Methods: This case-control study used demographic data, Standard Patient Evaluation of Eye Dryness (SPEED) scores, average tear lipid layer thickness (TLLT), fluorescein tear breakup time (FTBUT), upper eyelid meibography images, and meibum quality and quantity scores for individuals with LDDE (SPEED score ≥10 and TLLT ≤35 interferometric color units) and normal individuals (SPEED ≤2 and TLLT ≥80 interferometric color units).

Results: Thirty-one eyes of 22 controls (mean ± SD age, 22.7 ± 5.5 years) and 13 eyes of 12 cases (mean ± SD age, 43.9 ± 17.2 years) were included. Normalized MG contrast was significantly correlated with FTBUT (r = 0.35, P = .02), percent MG atrophy (r = -0.50, P < .001), and SPEED scores (r = -0.49, P < .001).
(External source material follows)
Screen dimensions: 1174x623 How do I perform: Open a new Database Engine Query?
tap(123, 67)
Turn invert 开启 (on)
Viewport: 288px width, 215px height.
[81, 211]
The receiver operating characteristic curve for LDDE diagnosis classifiers MG contrast, MG atrophy, and meibum quantity score had areas under the curve of 0.83, 0.64, and 0.73, respectively. Meibomian gland contrast cutoff at 28.3 intensity units yielded optimal correct classification of subjects (84.1%; sensitivity, 0.69; specificity, 0.90). Cases had shorter FTBUT (P < .001), worse meibum quality (P = .02) and quantity (P = .02) scores, and lower MG contrast (P < .001) compared with controls. Subjects with low MG contrast (≤28.3) had 14.9 higher odds of having LDDE (95% confidence interval, 2.84 to 78.4) compared with subjects with high MG contrast (>28.3).

Conclusions: Meibomian gland contrast correlates well with clinical parameters and symptoms, shows good sensitivity and excellent specificity for diagnosing LDDE, and can be a useful diagnostic parameter for monitoring MG changes due to age, disease, or intervention.

Conflict of interest statement

Conflict of Interest Disclosure: TNY is currently an employee for a for-profit company; however, the study was designed and the manuscript was written when she was a researcher under a National Institutes of Health training grant. MCL reports no financial conflict of interest. Each of the authors had full access to the study data and takes full responsibility for their presentation in this article.

Copyright © 2021 American Academy of Optometry.

Figures

Figure 1.
Figure 1.
Receiver Operating Characteristic (ROC) curves for meibomian gland contrast, normalized meibomian gland contrast, percent meibomian gland atrophy area, and meibum quantity scores in the diagnosis of lipid-deficient dry eye.
Figure 2.
Figure 2.
Meibography images for a control subject (leftmost) and cases. Despite the presence of meibomian gland atrophy in the control subject, tear lipid layer (TLL) was thick provided good tear film stability (fluorescein tear breakup time (FTBUT)) and no dryness symptoms (Standard Patient Evaluation of Eye Dryness (SPEED) score). Cases on the right have minimal atrophy but have thin TLL and severe symptoms. All cases had meibomian gland (MG) contrast less than or equal to 28.3 intensity units, the cut-off for optimal sensitivity and specificity for the diagnosis of lipid deficient dry eye in this study.